Suddenly, we are seeing a whole lot of talk, articles and conversations around the pandemic and its impact on SRHR and safe abortion. But the reality is that even 20 years ago a poor woman of lower caste, living in a faraway village would not have been able to easily access any efficient method of contraception. Similarly, she might not be able to find anyone to support her if she was facing intimate partner violence or was HIV positive. And it is quite likely that she would have been forced to continue pregnancies, which she didn't want and faced the same kind of access issues that the better off people in society are only now realising exist.
Shalini Yog Shah : How could the government have ensured that contraception/ safe abortion access for women was available during the lockdown? What can be done if crisis situations like these arise again?
Dr. Suchitra Dalvie : The lockdown, which was abruptly declared, could have taken into account that these are ongoing needs, which are time sensitive. Specifically, with a lot of the migrant population coming back to the villages and changing the cohabitation patterns with their spouses. In addition, the increase in intimate partner violence or domestic violence has definitely resulted in an increase in unwanted pregnancies and unplanned pregnancies.
The fact that before the pandemic, for example, women who were able to freely go to the market or on their way to pick up their children from school were able to access a clinic or purchase pills, were unable to do so now.
Although the government did declare that all pregnancy related services would be considered emergency services and should be continued even during the lockdown, and the Federation of Obstetric and Gynecological Societies of India (FOGSI) also having declared the same, it was still very difficult in practice for women to actually reach these facilities because of lack of public transport.
There was also the issue of confidentiality and privacy. The fact that before the pandemic, for example, women who were able to freely go to the market or on their way to pick up their children from school were able to access a clinic or purchase pills, were unable to do so now. Now they had no reason to leave the house and the men or the people of the house acted as gatekeepers. Very often the women were not able to tell them what was needed and have hence suffered from lack of access.
One of the steps that the government has already taken in this regard is to integrate telemedicine into the system of clinical practice. Telemedicine is the practice of medicine using technology to deliver care at a distance. However, telemedicine protocol currently does not specifically include medical abortion pills and it would be ideal if it could do so. It has the potential to greatly increase the outreach of medical abortion pills access to very large number of people in the country.

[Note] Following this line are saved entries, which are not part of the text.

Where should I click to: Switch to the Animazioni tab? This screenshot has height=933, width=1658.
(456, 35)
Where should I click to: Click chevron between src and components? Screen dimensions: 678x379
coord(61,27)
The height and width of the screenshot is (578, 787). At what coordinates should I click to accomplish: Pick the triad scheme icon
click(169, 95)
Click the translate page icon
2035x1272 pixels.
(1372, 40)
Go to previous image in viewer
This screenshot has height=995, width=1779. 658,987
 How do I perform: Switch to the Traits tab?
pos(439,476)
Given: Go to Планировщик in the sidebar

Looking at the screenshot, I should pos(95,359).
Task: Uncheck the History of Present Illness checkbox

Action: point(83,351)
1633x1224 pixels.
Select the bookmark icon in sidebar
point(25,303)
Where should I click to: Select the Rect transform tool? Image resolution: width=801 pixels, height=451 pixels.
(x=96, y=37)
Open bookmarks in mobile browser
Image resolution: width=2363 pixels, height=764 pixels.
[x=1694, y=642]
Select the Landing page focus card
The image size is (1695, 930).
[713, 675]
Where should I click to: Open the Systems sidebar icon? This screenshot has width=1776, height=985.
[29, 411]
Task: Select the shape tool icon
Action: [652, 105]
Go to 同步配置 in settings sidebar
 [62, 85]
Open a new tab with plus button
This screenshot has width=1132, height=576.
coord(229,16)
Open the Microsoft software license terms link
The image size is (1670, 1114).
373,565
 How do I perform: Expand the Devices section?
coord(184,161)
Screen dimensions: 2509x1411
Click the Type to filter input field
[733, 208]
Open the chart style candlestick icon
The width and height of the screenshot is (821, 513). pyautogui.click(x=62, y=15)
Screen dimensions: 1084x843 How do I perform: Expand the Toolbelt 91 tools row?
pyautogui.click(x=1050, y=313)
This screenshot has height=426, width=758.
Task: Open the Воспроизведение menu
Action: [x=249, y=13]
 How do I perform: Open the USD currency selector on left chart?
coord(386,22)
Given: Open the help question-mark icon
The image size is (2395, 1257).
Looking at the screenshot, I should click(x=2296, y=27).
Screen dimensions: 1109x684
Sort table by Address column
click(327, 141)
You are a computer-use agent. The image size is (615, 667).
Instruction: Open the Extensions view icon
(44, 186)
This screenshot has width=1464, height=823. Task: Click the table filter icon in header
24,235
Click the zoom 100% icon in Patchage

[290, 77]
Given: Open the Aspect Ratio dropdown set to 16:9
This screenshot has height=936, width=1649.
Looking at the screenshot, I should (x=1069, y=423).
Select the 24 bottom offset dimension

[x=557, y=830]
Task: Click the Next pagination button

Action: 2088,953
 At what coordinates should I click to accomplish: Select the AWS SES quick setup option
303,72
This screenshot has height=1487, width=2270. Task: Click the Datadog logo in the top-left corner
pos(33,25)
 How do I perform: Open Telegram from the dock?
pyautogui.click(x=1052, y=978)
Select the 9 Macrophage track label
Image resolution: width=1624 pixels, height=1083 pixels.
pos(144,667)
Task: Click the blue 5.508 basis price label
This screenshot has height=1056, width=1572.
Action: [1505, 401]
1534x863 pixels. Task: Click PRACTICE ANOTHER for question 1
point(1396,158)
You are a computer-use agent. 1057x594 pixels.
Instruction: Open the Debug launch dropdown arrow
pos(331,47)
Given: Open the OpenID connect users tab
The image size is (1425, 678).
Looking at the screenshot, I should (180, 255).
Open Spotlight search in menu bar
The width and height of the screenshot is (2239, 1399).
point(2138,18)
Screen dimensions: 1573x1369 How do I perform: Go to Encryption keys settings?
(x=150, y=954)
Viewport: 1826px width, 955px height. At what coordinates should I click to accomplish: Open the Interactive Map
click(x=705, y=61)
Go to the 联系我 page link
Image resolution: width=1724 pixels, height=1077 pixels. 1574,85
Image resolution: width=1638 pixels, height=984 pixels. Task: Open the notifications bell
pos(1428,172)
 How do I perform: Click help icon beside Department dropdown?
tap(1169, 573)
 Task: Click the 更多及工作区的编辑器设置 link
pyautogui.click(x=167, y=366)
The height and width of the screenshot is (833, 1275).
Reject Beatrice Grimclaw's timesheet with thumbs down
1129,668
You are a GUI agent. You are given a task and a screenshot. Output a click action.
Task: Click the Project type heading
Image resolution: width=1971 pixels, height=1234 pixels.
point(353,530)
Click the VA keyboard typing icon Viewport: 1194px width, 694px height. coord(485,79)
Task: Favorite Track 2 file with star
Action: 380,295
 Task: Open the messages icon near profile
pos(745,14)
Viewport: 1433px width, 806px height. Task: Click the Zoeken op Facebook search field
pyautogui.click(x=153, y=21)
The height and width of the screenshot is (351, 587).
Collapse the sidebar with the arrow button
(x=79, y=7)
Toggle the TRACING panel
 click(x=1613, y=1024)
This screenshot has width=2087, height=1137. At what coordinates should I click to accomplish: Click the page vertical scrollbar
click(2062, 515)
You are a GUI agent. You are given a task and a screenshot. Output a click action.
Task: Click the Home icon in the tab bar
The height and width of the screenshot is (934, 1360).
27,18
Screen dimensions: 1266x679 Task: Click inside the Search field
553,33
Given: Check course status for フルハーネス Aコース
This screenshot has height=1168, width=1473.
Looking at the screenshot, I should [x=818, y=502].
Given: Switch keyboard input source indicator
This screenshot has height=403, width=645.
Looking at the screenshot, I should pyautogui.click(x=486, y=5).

As we have been told, India has more mobile phones than toilets, and although a lot of these phones are not owned by the women but by the men in the family, these still have immense potential to increase access to information and services of medical abortion.
In my opinion, if a crisis situation arises again, it is most important to start working on strengthening the public health sector services improving women's access to all kinds of health sector services whether it is through empowerment of men and women, through improved capacity building and networking of the community health workers or through appropriate policies, maybe with the panchayati raj institutions, for improving the policies and programmes at the village level.
We must definitely utilise technology such as telemedicine because as we are all aware that this not the first pandemic and it is not likely to be the last. So, it is probably important for us to start putting into place measures, which will help protect particularly those who are most vulnerable, those most in need of services in crises times.